* **GIVEN EXERCISE**
Pull out each line of the data below that contains the word "Task", matching its case exactly.

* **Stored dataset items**
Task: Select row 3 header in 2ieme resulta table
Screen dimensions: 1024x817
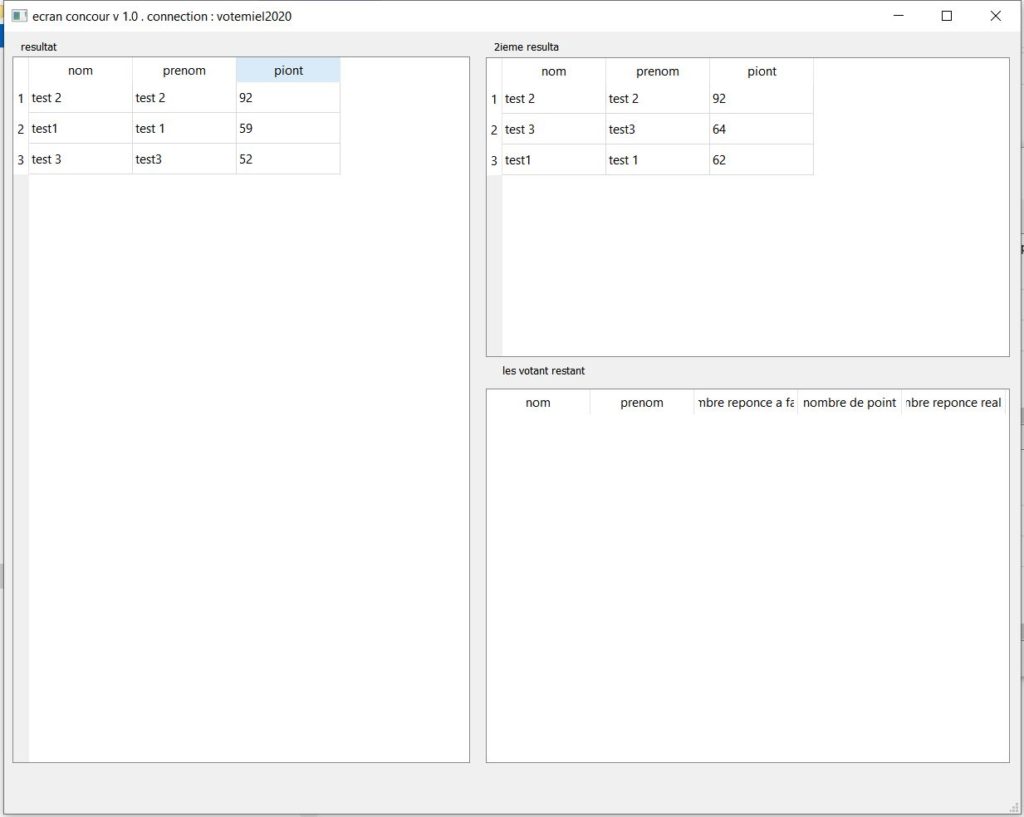Action: (493, 161)
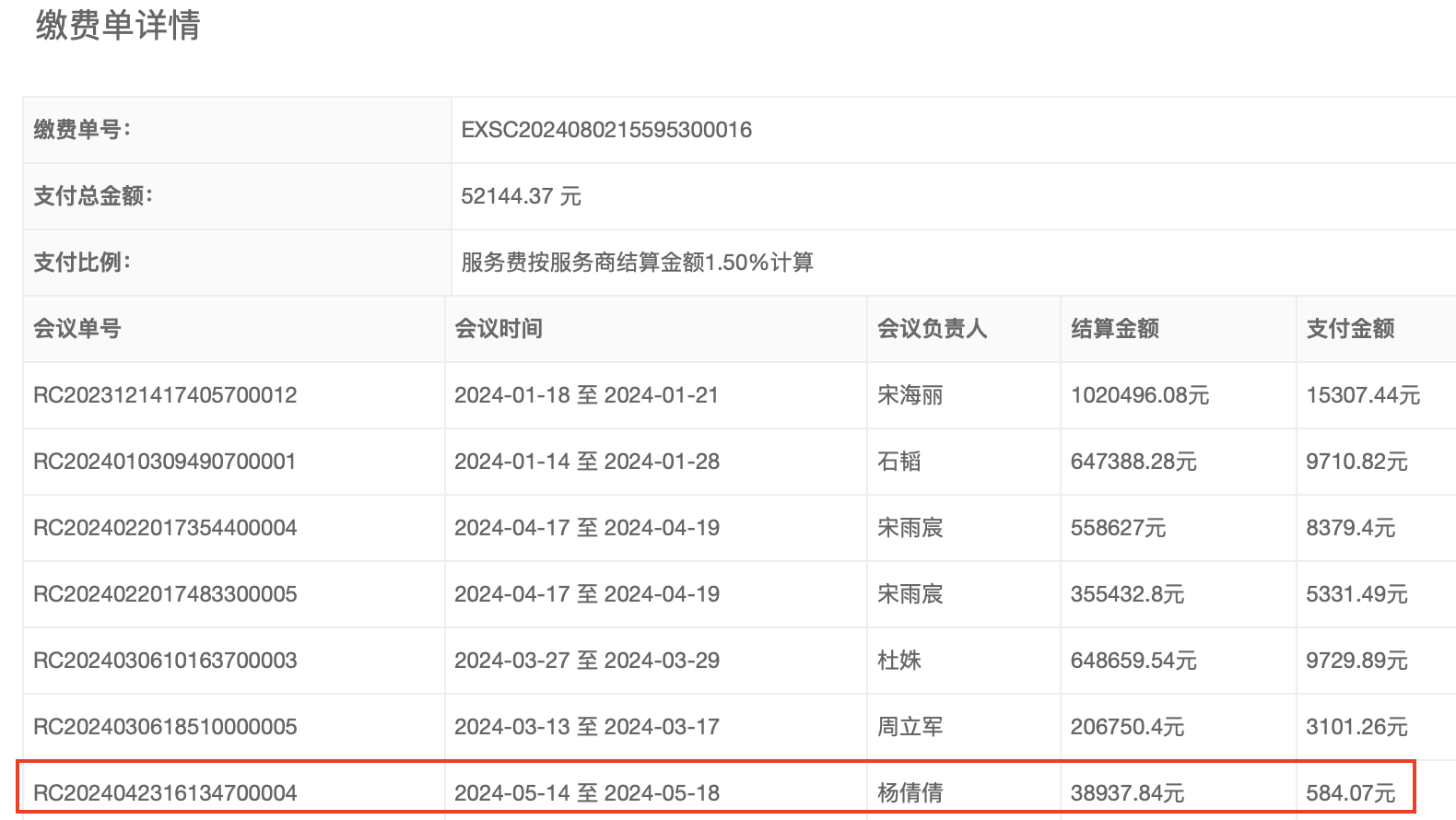Click organizer name 周立军

(910, 727)
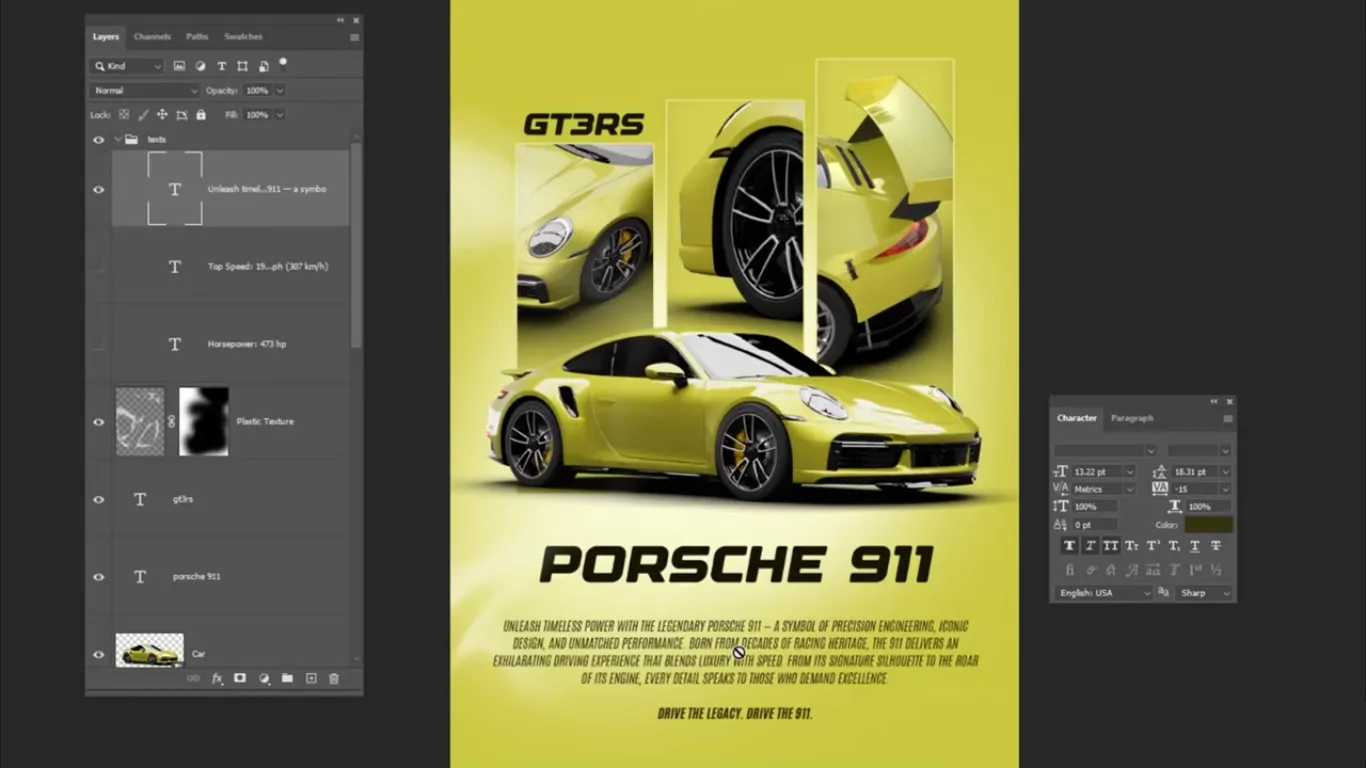This screenshot has width=1366, height=768.
Task: Open the Add layer style (fx) menu
Action: tap(215, 678)
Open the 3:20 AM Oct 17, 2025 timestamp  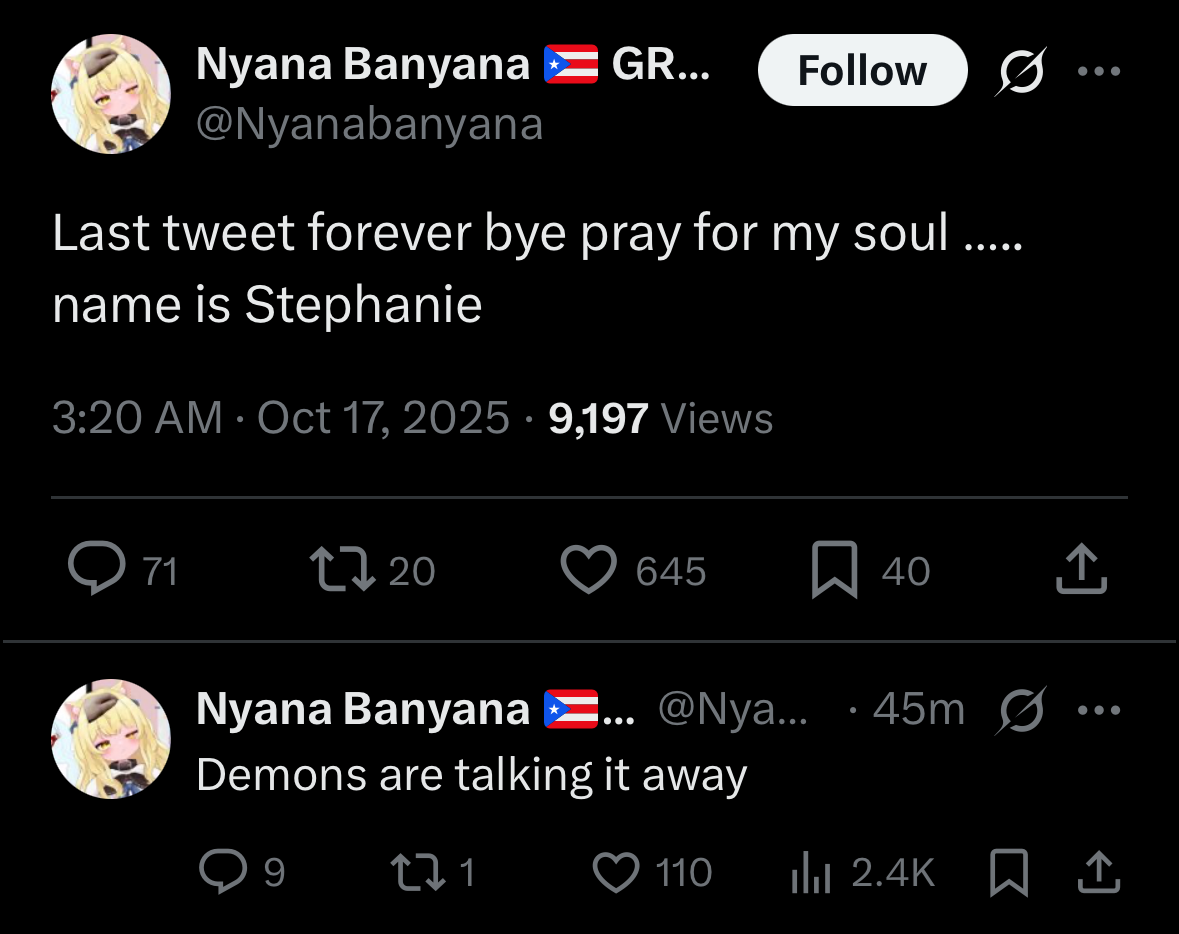280,417
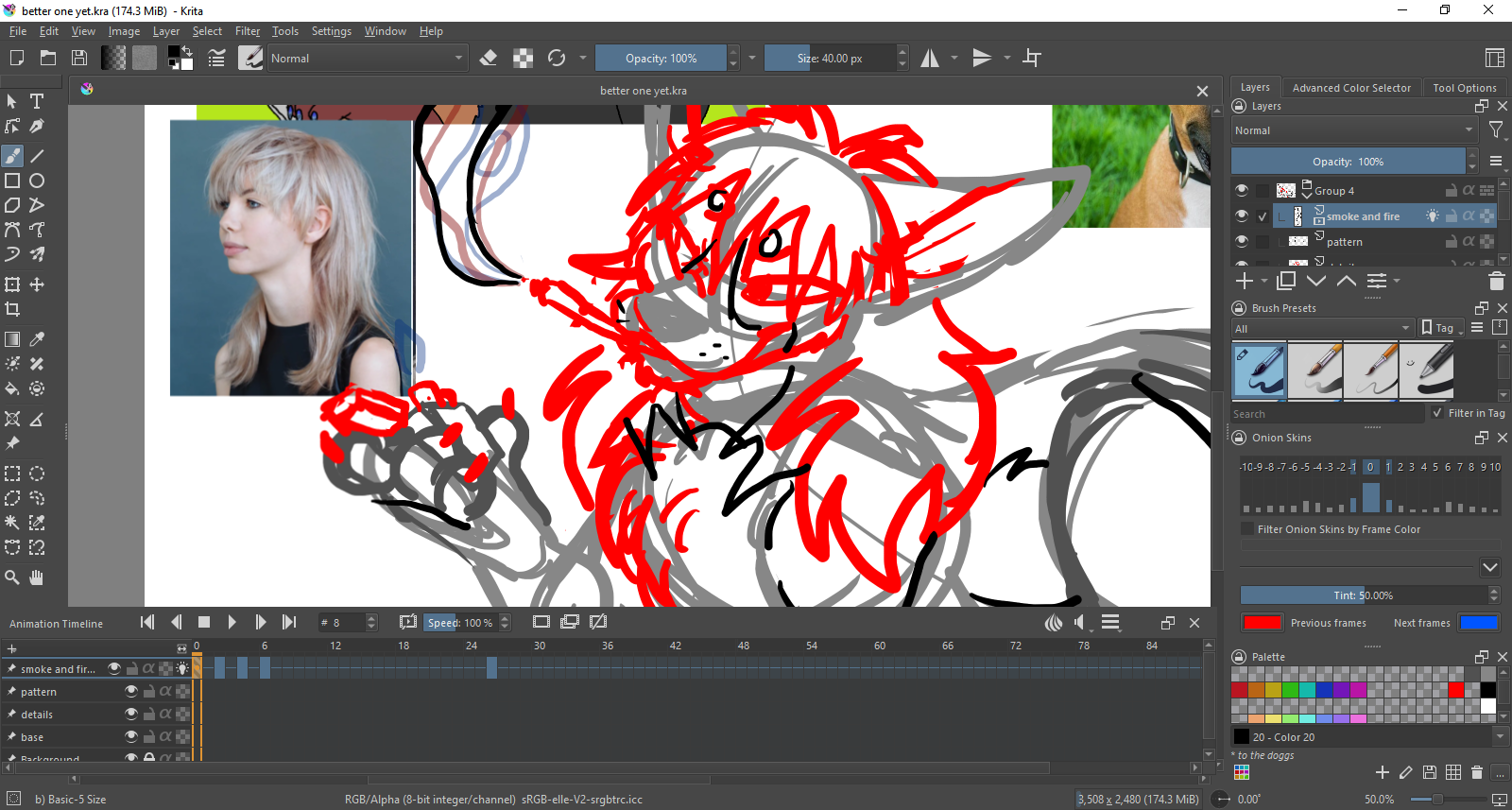Viewport: 1512px width, 810px height.
Task: Switch to Advanced Color Selector tab
Action: [x=1350, y=88]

* **EXERCISE OUTPUT**
Task: Select row 3 header in 2ieme resulta table
Task: Open the Add layer style (fx) menu
Task: Switch to Advanced Color Selector tab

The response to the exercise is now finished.